## What to work on
Set down all of the entries below word for word, with the pictures left out.

## Records for processing
━━━━━━━━━━━━━━━━━━━━━━━━━━━━━━

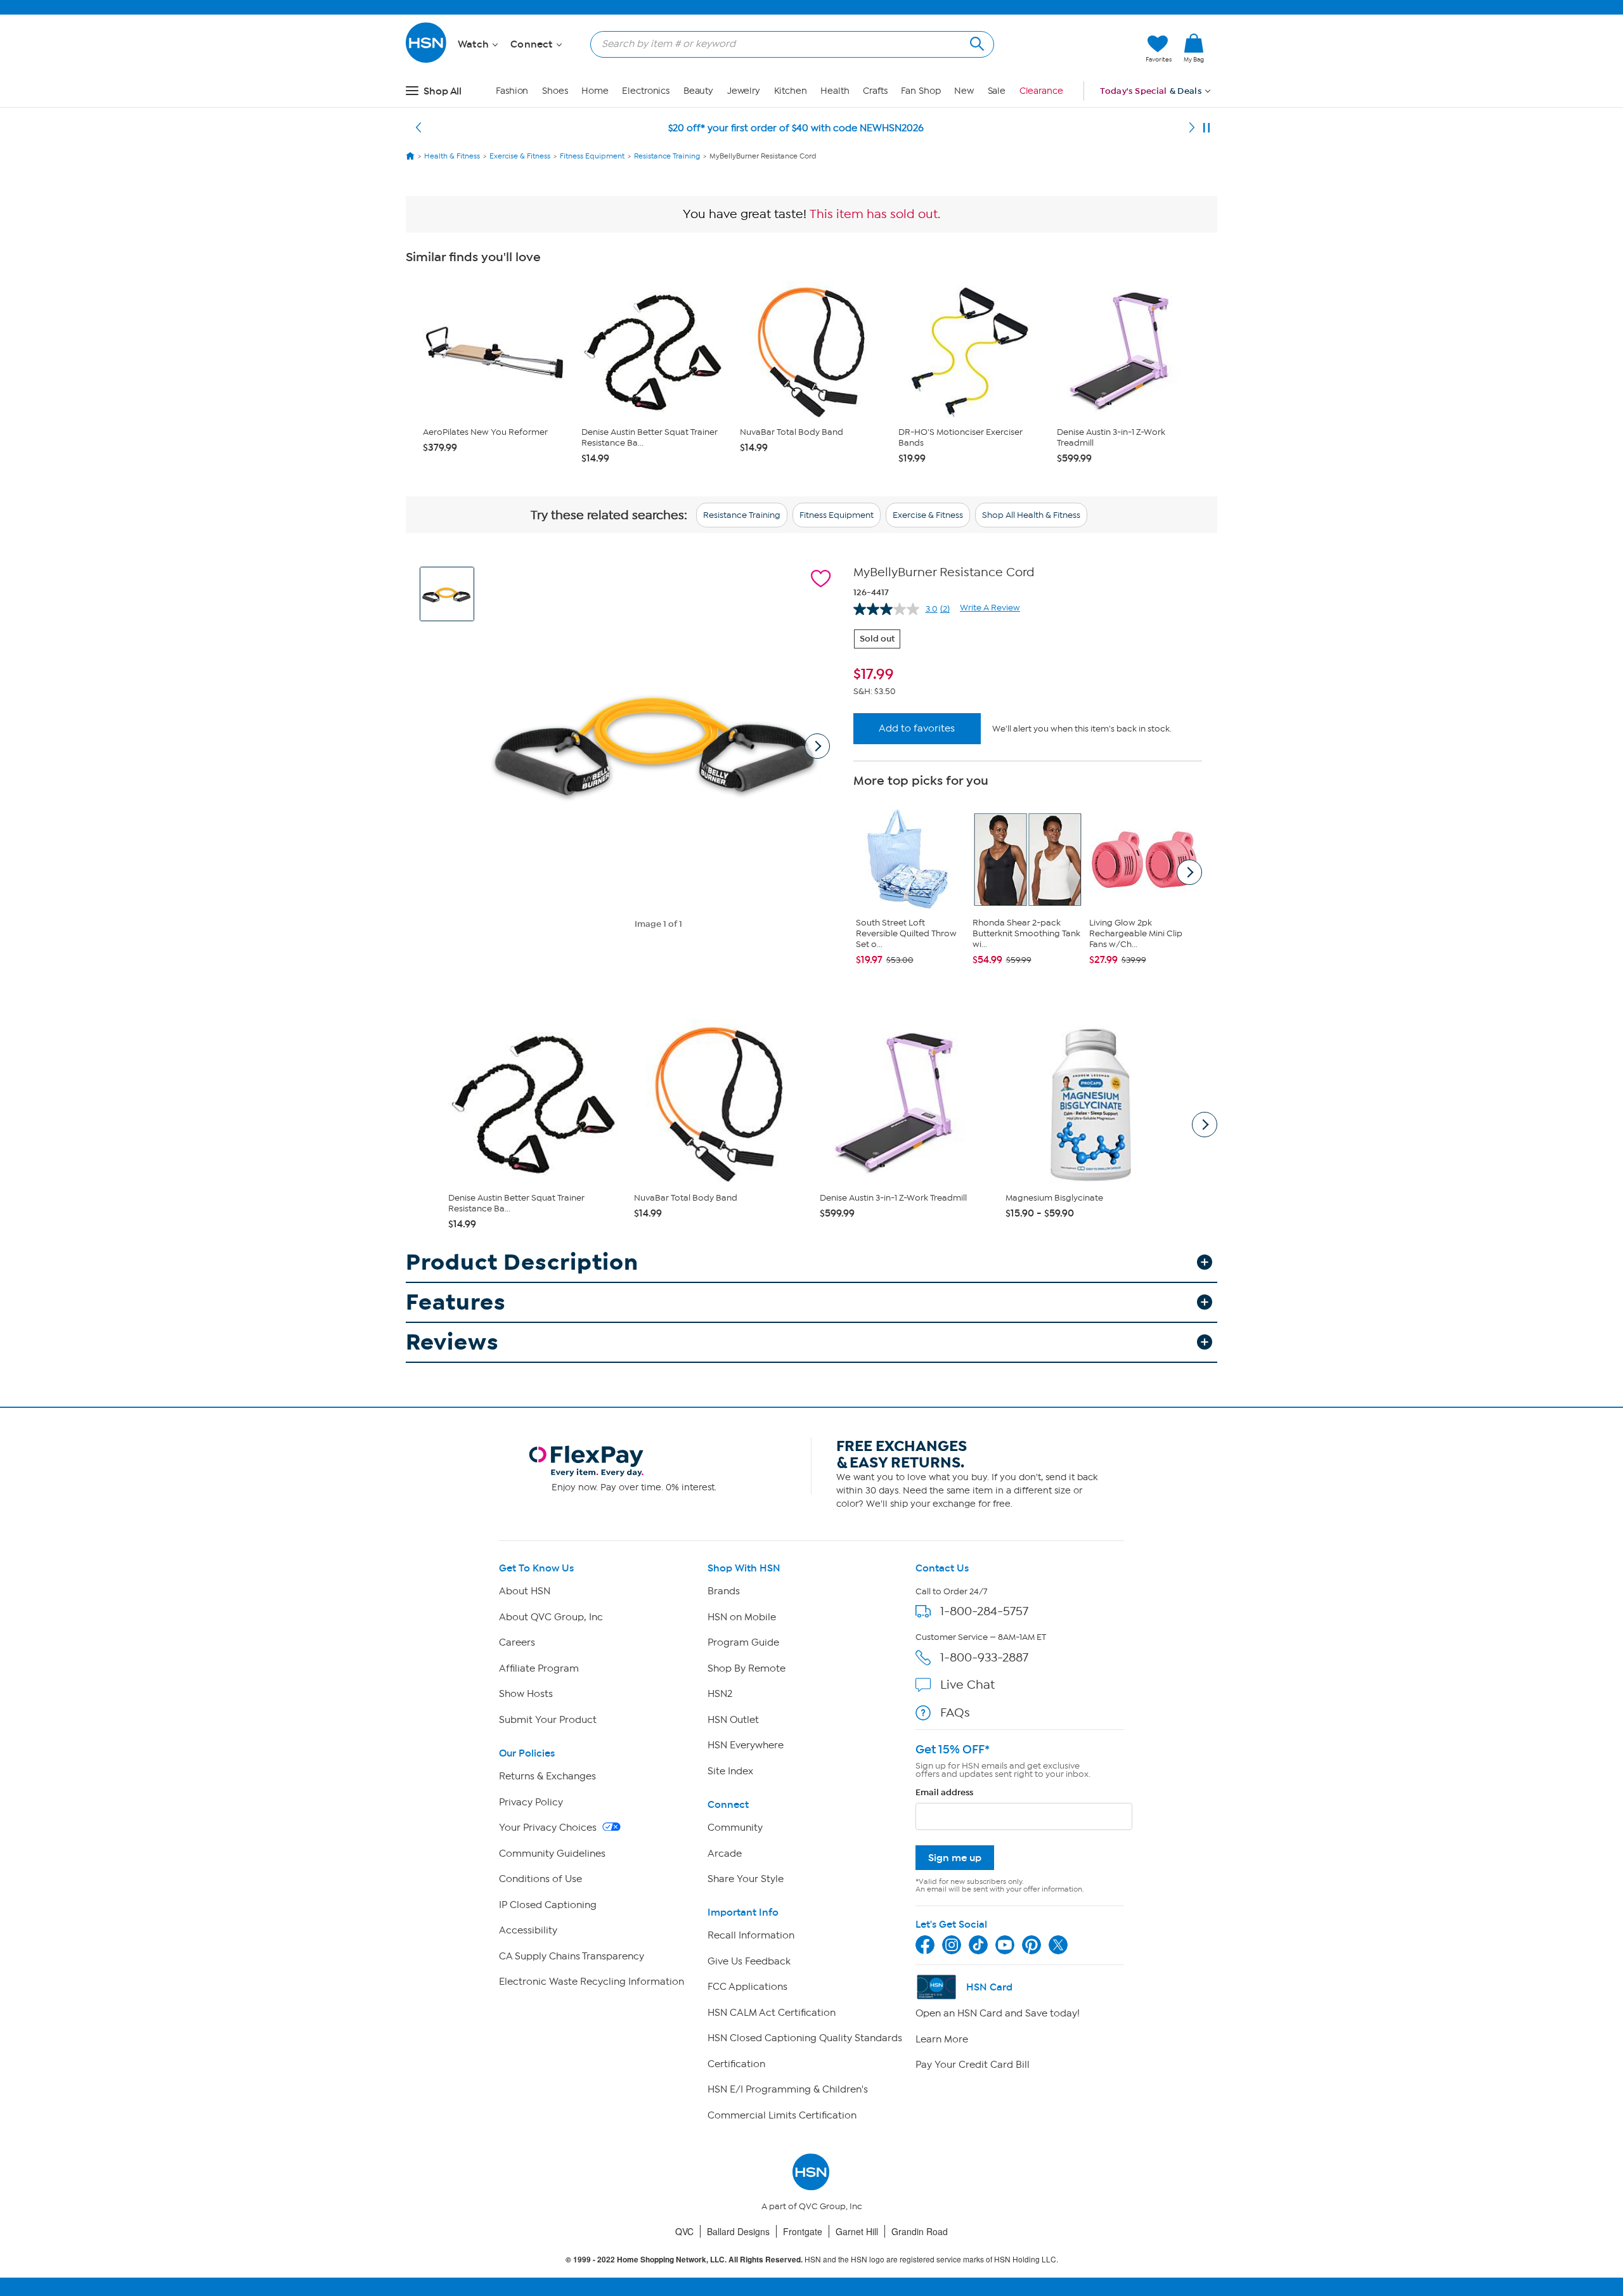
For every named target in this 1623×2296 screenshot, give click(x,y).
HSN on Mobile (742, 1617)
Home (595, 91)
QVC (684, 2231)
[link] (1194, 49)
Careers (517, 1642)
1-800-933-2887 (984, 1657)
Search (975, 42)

━━━━━━━━━━━━━━━━━━━━━━━━━━━━━━

## Response to the task
For every named target in this 1623×2296 screenshot, give click(x,y).
HSN on Mobile (742, 1617)
Home (595, 91)
QVC (684, 2231)
[link] (1194, 49)
Careers (517, 1642)
1-800-933-2887 (984, 1657)
Search (975, 42)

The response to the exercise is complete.